In what may be the most comprehensive picture of the association between lack of sleep and childhood obesity, researchers at Harvard Medical School and Massachusetts General Hospital for Children found that children who consistently got less than the recommended amount of sleep had increased risk of obesity, as well as greater central and overall body fat.

For children six months to two years old, inadequate sleep was defined as less than 12 hours per day; it was less than 10 hours per day for ages three and four; and less than nine hours per day for children aged five to seven.

Elsie Taveras, lead author of the study, told TheDoctor, “Contrary to some published studies, we did not find a particular ‘critical period’ for the influence of sleep duration on weight gain. Instead, insufficient sleep at any time in early childhood had adverse effects.”

Several studies have suggested an association between sleep and obesity in young children, but few have looked at the effects of consistent sleep deprivation over time or used measurements other than body mass index (BMI), a measure of obesity based solely on height and weight.

Researchers analyzed data from more than a thousand children enrolled in a long-term study. They used information reported by mothers at in-person interviews when their children were about six months, three years and seven years old, and from questionnaires completed each year when the children were between the ages of one and seven years old.

At each visit mothers were asked how many hours their children usually slept each day, including naps. At the seven-year visit each child's total body fat, abdominal fat, lean body mass, and waist and hip circumference were measured.

For children six months to two years old, inadequate sleep was defined as less than 12 hours per day; it was less than 10 hours per day for ages three and four; and less than nine hours per day for children aged five to seven. Each child in the study was assigned a sleep score based on their mother's reports at each age — ranging from 0 which represented the most reports of insufficient sleep, to 13, indicating no reports of insufficient sleep.
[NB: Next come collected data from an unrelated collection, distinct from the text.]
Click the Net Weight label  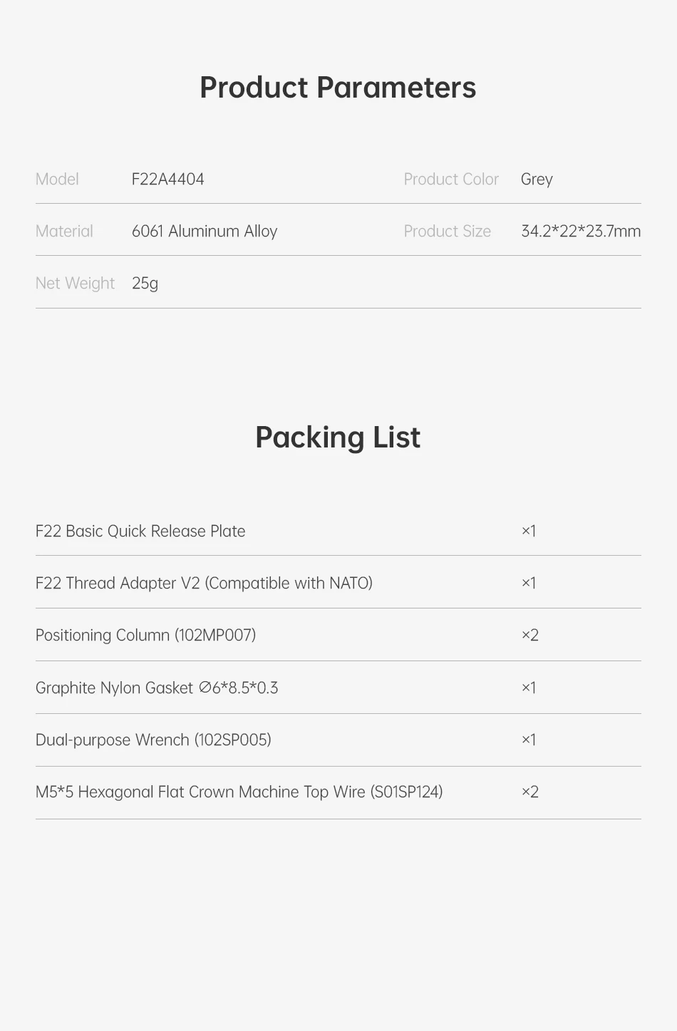tap(75, 284)
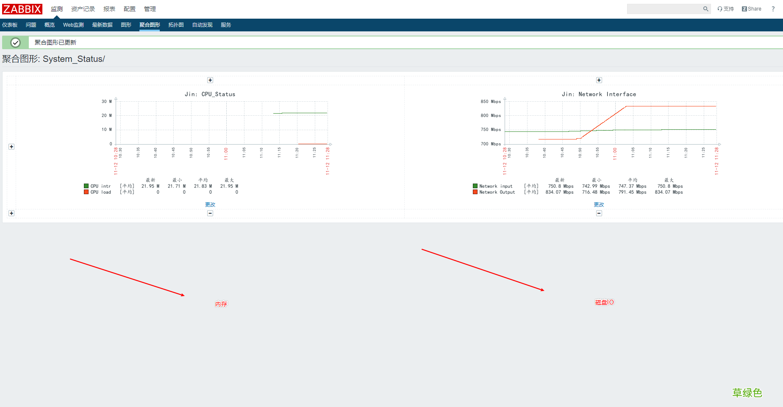The height and width of the screenshot is (407, 783).
Task: Focus the top search input field
Action: click(x=664, y=9)
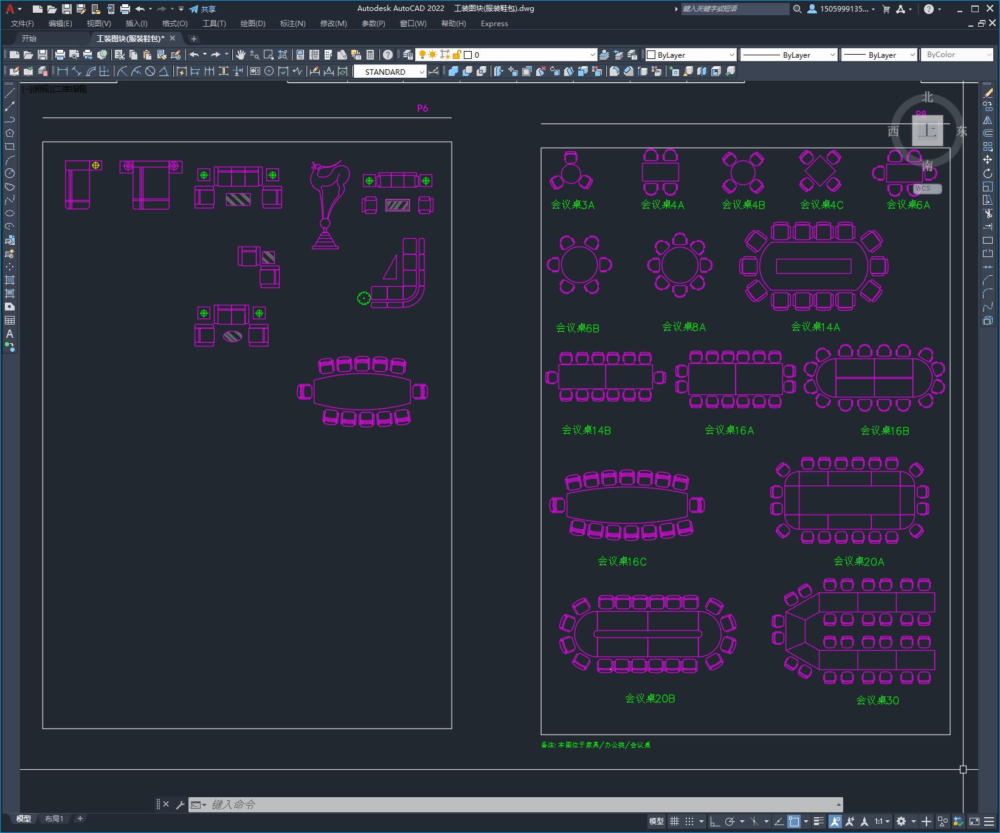Click the Pan hand tool icon
The image size is (1000, 833).
pos(241,55)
Children with the lowest sleep scores had body measurements reflecting the highest levels of obesity and adiposity, including abdominal fat, which is thought to be particularly dangerous to health. The association was consistent for every age, suggesting that the association between sleep and weight is consistent throughout childhood, and possibly the lifespan.

Daily Routines And Sleep Hygiene
More research is needed to understand how sleep duration affects body composition, Taveras said, but the effect of sleep on hormones that control hunger and fullness and the disruption of circadian rhythms are possible mechanisms.

Household routines can also lead to both reduced sleep and increased food consumption. Insufficient sleep creates more opportunities to eat, especially if children are sedentary and watch a lot of TV, when snacking and exposure to commercials for unhealthy foods are common, said Taveras, chief of the division of academic pediatrics and director of pediatric population management at Massachusetts General Hospital for Children.

She recommends that kids and their parents learn ways to get a better night's sleep, such as setting a consistent bedtime, limiting caffeinated beverages late in the day, and forbidding high-tech distractions such as TVs, tablets, and smartphones in children's bedrooms. “Good sleep habits can boost alertness for school or work, improve mood, and enhance the overall quality of life,” she added.

The study is published in Pediatrics.